The problem: What is needed is a word-for-word restatement of all the entries.

◆ ◆ ◆ ◆ ◆ ◆ ◆

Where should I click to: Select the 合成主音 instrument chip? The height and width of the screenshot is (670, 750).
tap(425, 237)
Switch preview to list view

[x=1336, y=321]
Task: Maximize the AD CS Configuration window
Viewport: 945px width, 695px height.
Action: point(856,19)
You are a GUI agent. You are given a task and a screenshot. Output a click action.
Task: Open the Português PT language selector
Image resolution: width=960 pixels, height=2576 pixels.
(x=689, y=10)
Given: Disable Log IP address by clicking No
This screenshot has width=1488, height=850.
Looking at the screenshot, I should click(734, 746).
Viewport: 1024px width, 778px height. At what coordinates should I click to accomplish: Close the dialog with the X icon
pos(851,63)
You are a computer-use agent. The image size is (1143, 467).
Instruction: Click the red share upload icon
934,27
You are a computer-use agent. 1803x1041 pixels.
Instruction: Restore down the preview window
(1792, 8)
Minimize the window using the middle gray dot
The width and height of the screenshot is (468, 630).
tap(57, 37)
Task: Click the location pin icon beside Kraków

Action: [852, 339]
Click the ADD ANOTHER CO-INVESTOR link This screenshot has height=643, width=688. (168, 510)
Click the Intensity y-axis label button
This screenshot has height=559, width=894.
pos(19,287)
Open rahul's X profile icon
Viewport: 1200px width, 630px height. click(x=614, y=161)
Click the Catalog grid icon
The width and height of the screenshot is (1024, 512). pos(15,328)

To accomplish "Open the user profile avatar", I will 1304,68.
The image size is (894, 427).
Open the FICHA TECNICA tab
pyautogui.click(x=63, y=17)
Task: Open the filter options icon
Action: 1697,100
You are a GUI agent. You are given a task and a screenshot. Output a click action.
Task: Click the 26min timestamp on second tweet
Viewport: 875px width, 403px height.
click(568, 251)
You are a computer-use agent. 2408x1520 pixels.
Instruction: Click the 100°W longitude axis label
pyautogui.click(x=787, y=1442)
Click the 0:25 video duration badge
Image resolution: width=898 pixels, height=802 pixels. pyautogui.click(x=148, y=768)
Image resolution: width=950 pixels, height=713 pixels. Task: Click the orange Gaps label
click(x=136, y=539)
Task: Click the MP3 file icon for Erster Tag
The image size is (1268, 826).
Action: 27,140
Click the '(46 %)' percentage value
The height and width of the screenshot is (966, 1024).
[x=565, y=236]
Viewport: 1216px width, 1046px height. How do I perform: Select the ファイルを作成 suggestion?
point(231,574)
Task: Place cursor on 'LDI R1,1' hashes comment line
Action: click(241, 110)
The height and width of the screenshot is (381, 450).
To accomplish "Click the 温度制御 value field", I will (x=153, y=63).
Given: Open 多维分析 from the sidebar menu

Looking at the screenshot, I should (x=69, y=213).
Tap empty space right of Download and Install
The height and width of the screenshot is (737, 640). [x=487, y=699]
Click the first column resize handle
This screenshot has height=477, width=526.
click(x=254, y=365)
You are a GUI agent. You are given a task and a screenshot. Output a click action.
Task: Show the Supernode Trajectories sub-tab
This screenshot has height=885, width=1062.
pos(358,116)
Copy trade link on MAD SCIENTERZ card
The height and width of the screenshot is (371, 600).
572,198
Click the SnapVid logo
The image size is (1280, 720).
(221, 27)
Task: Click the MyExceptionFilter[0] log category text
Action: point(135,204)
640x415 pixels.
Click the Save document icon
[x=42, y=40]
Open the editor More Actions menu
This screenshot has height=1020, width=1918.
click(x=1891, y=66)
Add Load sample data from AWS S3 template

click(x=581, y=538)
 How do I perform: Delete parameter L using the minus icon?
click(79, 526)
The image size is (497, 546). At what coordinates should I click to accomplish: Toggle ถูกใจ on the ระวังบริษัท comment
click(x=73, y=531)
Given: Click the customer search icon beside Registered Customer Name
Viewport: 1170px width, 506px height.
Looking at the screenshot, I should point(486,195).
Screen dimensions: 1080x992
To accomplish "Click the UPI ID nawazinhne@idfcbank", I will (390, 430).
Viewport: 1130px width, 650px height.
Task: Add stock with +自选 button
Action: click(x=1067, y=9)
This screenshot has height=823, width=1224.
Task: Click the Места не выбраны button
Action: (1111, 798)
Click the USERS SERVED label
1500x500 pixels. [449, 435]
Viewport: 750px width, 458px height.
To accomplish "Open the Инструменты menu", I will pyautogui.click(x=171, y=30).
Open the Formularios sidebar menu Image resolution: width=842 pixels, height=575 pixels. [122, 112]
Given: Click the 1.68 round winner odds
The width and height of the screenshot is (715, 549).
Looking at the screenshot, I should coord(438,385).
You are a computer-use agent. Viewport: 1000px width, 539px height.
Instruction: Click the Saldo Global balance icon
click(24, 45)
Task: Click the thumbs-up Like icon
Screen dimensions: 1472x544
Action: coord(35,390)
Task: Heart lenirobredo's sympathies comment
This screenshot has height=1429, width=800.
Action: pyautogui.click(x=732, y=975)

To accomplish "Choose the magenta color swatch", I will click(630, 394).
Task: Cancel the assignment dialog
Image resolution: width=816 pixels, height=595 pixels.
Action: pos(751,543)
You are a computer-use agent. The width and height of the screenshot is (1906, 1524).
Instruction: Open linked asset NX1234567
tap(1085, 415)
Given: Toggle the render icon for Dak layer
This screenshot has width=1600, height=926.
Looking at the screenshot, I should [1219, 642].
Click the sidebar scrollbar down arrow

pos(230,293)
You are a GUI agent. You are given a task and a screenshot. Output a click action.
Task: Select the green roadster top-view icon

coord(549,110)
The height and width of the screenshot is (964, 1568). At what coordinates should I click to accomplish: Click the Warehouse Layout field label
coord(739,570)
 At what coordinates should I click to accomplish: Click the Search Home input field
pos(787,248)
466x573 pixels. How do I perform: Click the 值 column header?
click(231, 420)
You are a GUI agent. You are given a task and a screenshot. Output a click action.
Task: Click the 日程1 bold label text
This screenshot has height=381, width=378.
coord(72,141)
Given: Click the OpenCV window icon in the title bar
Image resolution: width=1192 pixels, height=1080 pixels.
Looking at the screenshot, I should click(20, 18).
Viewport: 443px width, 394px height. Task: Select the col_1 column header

◆ ◆ ◆ ◆ ◆ ◆ ◆

Task result:
Where should I click to: Select the 合成主音 instrument chip? The height and width of the screenshot is (670, 750).
tap(425, 237)
Switch preview to list view

[x=1336, y=321]
Task: Maximize the AD CS Configuration window
Viewport: 945px width, 695px height.
Action: point(856,19)
You are a GUI agent. You are given a task and a screenshot. Output a click action.
Task: Open the Português PT language selector
Image resolution: width=960 pixels, height=2576 pixels.
(x=689, y=10)
Given: Disable Log IP address by clicking No
This screenshot has width=1488, height=850.
Looking at the screenshot, I should click(734, 746).
Viewport: 1024px width, 778px height. At what coordinates should I click to accomplish: Close the dialog with the X icon
pos(851,63)
You are a computer-use agent. The image size is (1143, 467).
Instruction: Click the red share upload icon
934,27
You are a computer-use agent. 1803x1041 pixels.
Instruction: Restore down the preview window
(1792, 8)
Minimize the window using the middle gray dot
The width and height of the screenshot is (468, 630).
tap(57, 37)
Task: Click the location pin icon beside Kraków

Action: [852, 339]
Click the ADD ANOTHER CO-INVESTOR link This screenshot has height=643, width=688. (168, 510)
Click the Intensity y-axis label button
This screenshot has height=559, width=894.
pos(19,287)
Open rahul's X profile icon
Viewport: 1200px width, 630px height. click(x=614, y=161)
Click the Catalog grid icon
The width and height of the screenshot is (1024, 512). pos(15,328)

To accomplish "Open the user profile avatar", I will 1304,68.
The image size is (894, 427).
Open the FICHA TECNICA tab
pyautogui.click(x=63, y=17)
Task: Open the filter options icon
Action: 1697,100
You are a GUI agent. You are given a task and a screenshot. Output a click action.
Task: Click the 26min timestamp on second tweet
Viewport: 875px width, 403px height.
click(568, 251)
You are a computer-use agent. 2408x1520 pixels.
Instruction: Click the 100°W longitude axis label
pyautogui.click(x=787, y=1442)
Click the 0:25 video duration badge
Image resolution: width=898 pixels, height=802 pixels. pyautogui.click(x=148, y=768)
Image resolution: width=950 pixels, height=713 pixels. Task: Click the orange Gaps label
click(x=136, y=539)
Task: Click the MP3 file icon for Erster Tag
The image size is (1268, 826).
Action: 27,140
Click the '(46 %)' percentage value
The height and width of the screenshot is (966, 1024).
[x=565, y=236]
Viewport: 1216px width, 1046px height. How do I perform: Select the ファイルを作成 suggestion?
point(231,574)
Task: Place cursor on 'LDI R1,1' hashes comment line
Action: click(241, 110)
The height and width of the screenshot is (381, 450).
To accomplish "Click the 温度制御 value field", I will (x=153, y=63).
Given: Open 多维分析 from the sidebar menu

Looking at the screenshot, I should (x=69, y=213).
Tap empty space right of Download and Install
The height and width of the screenshot is (737, 640). [x=487, y=699]
Click the first column resize handle
This screenshot has height=477, width=526.
click(x=254, y=365)
You are a GUI agent. You are given a task and a screenshot. Output a click action.
Task: Show the Supernode Trajectories sub-tab
This screenshot has height=885, width=1062.
pos(358,116)
Copy trade link on MAD SCIENTERZ card
The height and width of the screenshot is (371, 600).
572,198
Click the SnapVid logo
The image size is (1280, 720).
(221, 27)
Task: Click the MyExceptionFilter[0] log category text
Action: point(135,204)
640x415 pixels.
Click the Save document icon
[x=42, y=40]
Open the editor More Actions menu
This screenshot has height=1020, width=1918.
click(x=1891, y=66)
Add Load sample data from AWS S3 template

click(x=581, y=538)
 How do I perform: Delete parameter L using the minus icon?
click(79, 526)
The image size is (497, 546). At what coordinates should I click to accomplish: Toggle ถูกใจ on the ระวังบริษัท comment
click(x=73, y=531)
Given: Click the customer search icon beside Registered Customer Name
Viewport: 1170px width, 506px height.
Looking at the screenshot, I should point(486,195).
Screen dimensions: 1080x992
To accomplish "Click the UPI ID nawazinhne@idfcbank", I will (390, 430).
Viewport: 1130px width, 650px height.
Task: Add stock with +自选 button
Action: click(x=1067, y=9)
This screenshot has height=823, width=1224.
Task: Click the Места не выбраны button
Action: (1111, 798)
Click the USERS SERVED label
1500x500 pixels. [449, 435]
Viewport: 750px width, 458px height.
To accomplish "Open the Инструменты menu", I will pyautogui.click(x=171, y=30).
Open the Formularios sidebar menu Image resolution: width=842 pixels, height=575 pixels. [122, 112]
Given: Click the 1.68 round winner odds
The width and height of the screenshot is (715, 549).
Looking at the screenshot, I should coord(438,385).
You are a computer-use agent. Viewport: 1000px width, 539px height.
Instruction: Click the Saldo Global balance icon
click(24, 45)
Task: Click the thumbs-up Like icon
Screen dimensions: 1472x544
Action: coord(35,390)
Task: Heart lenirobredo's sympathies comment
This screenshot has height=1429, width=800.
Action: pyautogui.click(x=732, y=975)

To accomplish "Choose the magenta color swatch", I will click(630, 394).
Task: Cancel the assignment dialog
Image resolution: width=816 pixels, height=595 pixels.
Action: pos(751,543)
You are a computer-use agent. The width and height of the screenshot is (1906, 1524).
Instruction: Open linked asset NX1234567
tap(1085, 415)
Given: Toggle the render icon for Dak layer
This screenshot has width=1600, height=926.
Looking at the screenshot, I should [1219, 642].
Click the sidebar scrollbar down arrow

pos(230,293)
You are a GUI agent. You are given a task and a screenshot. Output a click action.
Task: Select the green roadster top-view icon

coord(549,110)
The height and width of the screenshot is (964, 1568). At what coordinates should I click to accomplish: Click the Warehouse Layout field label
coord(739,570)
 At what coordinates should I click to accomplish: Click the Search Home input field
pos(787,248)
466x573 pixels. How do I perform: Click the 值 column header?
click(231, 420)
You are a GUI agent. You are given a task and a screenshot. Output a click action.
Task: Click the 日程1 bold label text
This screenshot has height=381, width=378.
coord(72,141)
Given: Click the OpenCV window icon in the title bar
Image resolution: width=1192 pixels, height=1080 pixels.
Looking at the screenshot, I should click(20, 18).
Viewport: 443px width, 394px height. Task: Select the col_1 column header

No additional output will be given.